§ **What you should do**
All records that follow are to be output exactly.

§ **Saved entries**

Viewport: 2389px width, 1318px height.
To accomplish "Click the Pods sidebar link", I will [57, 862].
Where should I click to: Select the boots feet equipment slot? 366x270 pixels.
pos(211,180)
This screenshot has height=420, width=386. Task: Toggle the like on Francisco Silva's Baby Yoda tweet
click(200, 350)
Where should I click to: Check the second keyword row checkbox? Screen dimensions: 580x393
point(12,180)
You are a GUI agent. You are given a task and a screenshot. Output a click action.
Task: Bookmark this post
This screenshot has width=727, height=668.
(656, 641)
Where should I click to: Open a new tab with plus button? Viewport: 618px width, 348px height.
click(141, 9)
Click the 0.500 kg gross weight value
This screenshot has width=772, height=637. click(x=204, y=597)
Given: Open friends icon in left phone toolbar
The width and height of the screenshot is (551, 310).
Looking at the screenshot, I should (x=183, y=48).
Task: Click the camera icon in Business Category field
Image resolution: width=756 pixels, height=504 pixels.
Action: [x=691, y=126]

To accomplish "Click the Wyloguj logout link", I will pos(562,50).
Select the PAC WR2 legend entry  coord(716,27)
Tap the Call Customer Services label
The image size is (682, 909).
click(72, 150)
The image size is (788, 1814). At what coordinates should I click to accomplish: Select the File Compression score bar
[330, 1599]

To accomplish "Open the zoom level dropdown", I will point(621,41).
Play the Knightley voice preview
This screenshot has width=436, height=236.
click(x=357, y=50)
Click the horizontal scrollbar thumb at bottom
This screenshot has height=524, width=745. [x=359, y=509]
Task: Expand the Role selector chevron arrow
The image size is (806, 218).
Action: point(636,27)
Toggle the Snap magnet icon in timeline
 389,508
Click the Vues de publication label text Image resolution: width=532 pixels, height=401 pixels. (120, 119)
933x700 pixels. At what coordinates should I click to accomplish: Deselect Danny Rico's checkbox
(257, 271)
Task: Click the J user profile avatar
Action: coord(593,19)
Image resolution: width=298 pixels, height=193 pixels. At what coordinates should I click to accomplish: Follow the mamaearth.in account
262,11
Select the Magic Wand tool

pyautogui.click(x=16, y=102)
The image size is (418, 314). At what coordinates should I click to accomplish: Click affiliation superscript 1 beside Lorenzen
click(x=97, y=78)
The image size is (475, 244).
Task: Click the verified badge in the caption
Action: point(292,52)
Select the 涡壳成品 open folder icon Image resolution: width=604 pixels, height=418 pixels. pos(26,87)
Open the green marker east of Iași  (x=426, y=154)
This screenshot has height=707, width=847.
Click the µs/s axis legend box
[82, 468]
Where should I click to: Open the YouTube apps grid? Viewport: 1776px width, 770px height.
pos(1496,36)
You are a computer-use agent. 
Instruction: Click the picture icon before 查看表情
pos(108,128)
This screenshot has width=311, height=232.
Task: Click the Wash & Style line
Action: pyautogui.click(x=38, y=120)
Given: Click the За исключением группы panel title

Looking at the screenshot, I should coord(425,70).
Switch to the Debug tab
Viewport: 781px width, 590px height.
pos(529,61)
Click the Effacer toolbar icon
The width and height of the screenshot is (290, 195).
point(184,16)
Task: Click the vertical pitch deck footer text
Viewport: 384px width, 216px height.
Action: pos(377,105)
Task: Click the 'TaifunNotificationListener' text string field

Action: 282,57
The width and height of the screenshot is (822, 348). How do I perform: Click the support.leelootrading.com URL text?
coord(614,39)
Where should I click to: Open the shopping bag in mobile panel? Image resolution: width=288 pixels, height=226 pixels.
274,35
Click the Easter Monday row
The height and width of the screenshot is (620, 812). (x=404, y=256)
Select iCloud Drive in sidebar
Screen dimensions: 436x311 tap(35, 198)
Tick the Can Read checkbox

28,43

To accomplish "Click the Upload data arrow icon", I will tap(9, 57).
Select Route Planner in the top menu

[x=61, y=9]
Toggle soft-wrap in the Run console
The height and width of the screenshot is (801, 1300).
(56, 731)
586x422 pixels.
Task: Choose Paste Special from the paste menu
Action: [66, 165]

§ **Your response**
Viewport: 2389px width, 1318px height.
To accomplish "Click the Pods sidebar link", I will [57, 862].
Where should I click to: Select the boots feet equipment slot? 366x270 pixels.
pos(211,180)
This screenshot has height=420, width=386. Task: Toggle the like on Francisco Silva's Baby Yoda tweet
click(200, 350)
Where should I click to: Check the second keyword row checkbox? Screen dimensions: 580x393
point(12,180)
You are a GUI agent. You are given a task and a screenshot. Output a click action.
Task: Bookmark this post
This screenshot has width=727, height=668.
(656, 641)
Where should I click to: Open a new tab with plus button? Viewport: 618px width, 348px height.
click(141, 9)
Click the 0.500 kg gross weight value
This screenshot has width=772, height=637. click(x=204, y=597)
Given: Open friends icon in left phone toolbar
The width and height of the screenshot is (551, 310).
Looking at the screenshot, I should (x=183, y=48).
Task: Click the camera icon in Business Category field
Image resolution: width=756 pixels, height=504 pixels.
Action: [x=691, y=126]

To accomplish "Click the Wyloguj logout link", I will pos(562,50).
Select the PAC WR2 legend entry  coord(716,27)
Tap the Call Customer Services label
The image size is (682, 909).
click(72, 150)
The image size is (788, 1814). At what coordinates should I click to accomplish: Select the File Compression score bar
[330, 1599]

To accomplish "Open the zoom level dropdown", I will point(621,41).
Play the Knightley voice preview
This screenshot has width=436, height=236.
click(x=357, y=50)
Click the horizontal scrollbar thumb at bottom
This screenshot has height=524, width=745. [x=359, y=509]
Task: Expand the Role selector chevron arrow
The image size is (806, 218).
Action: point(636,27)
Toggle the Snap magnet icon in timeline
 389,508
Click the Vues de publication label text Image resolution: width=532 pixels, height=401 pixels. (120, 119)
933x700 pixels. At what coordinates should I click to accomplish: Deselect Danny Rico's checkbox
(257, 271)
Task: Click the J user profile avatar
Action: coord(593,19)
Image resolution: width=298 pixels, height=193 pixels. At what coordinates should I click to accomplish: Follow the mamaearth.in account
262,11
Select the Magic Wand tool

pyautogui.click(x=16, y=102)
The image size is (418, 314). At what coordinates should I click to accomplish: Click affiliation superscript 1 beside Lorenzen
click(x=97, y=78)
The image size is (475, 244).
Task: Click the verified badge in the caption
Action: point(292,52)
Select the 涡壳成品 open folder icon Image resolution: width=604 pixels, height=418 pixels. pos(26,87)
Open the green marker east of Iași  (x=426, y=154)
This screenshot has height=707, width=847.
Click the µs/s axis legend box
[82, 468]
Where should I click to: Open the YouTube apps grid? Viewport: 1776px width, 770px height.
pos(1496,36)
You are a computer-use agent. 
Instruction: Click the picture icon before 查看表情
pos(108,128)
This screenshot has width=311, height=232.
Task: Click the Wash & Style line
Action: pyautogui.click(x=38, y=120)
Given: Click the За исключением группы panel title

Looking at the screenshot, I should coord(425,70).
Switch to the Debug tab
Viewport: 781px width, 590px height.
pos(529,61)
Click the Effacer toolbar icon
The width and height of the screenshot is (290, 195).
point(184,16)
Task: Click the vertical pitch deck footer text
Viewport: 384px width, 216px height.
Action: pos(377,105)
Task: Click the 'TaifunNotificationListener' text string field

Action: 282,57
The width and height of the screenshot is (822, 348). How do I perform: Click the support.leelootrading.com URL text?
coord(614,39)
Where should I click to: Open the shopping bag in mobile panel? Image resolution: width=288 pixels, height=226 pixels.
274,35
Click the Easter Monday row
The height and width of the screenshot is (620, 812). (x=404, y=256)
Select iCloud Drive in sidebar
Screen dimensions: 436x311 tap(35, 198)
Tick the Can Read checkbox

28,43

To accomplish "Click the Upload data arrow icon", I will tap(9, 57).
Select Route Planner in the top menu

[x=61, y=9]
Toggle soft-wrap in the Run console
The height and width of the screenshot is (801, 1300).
(56, 731)
586x422 pixels.
Task: Choose Paste Special from the paste menu
Action: [66, 165]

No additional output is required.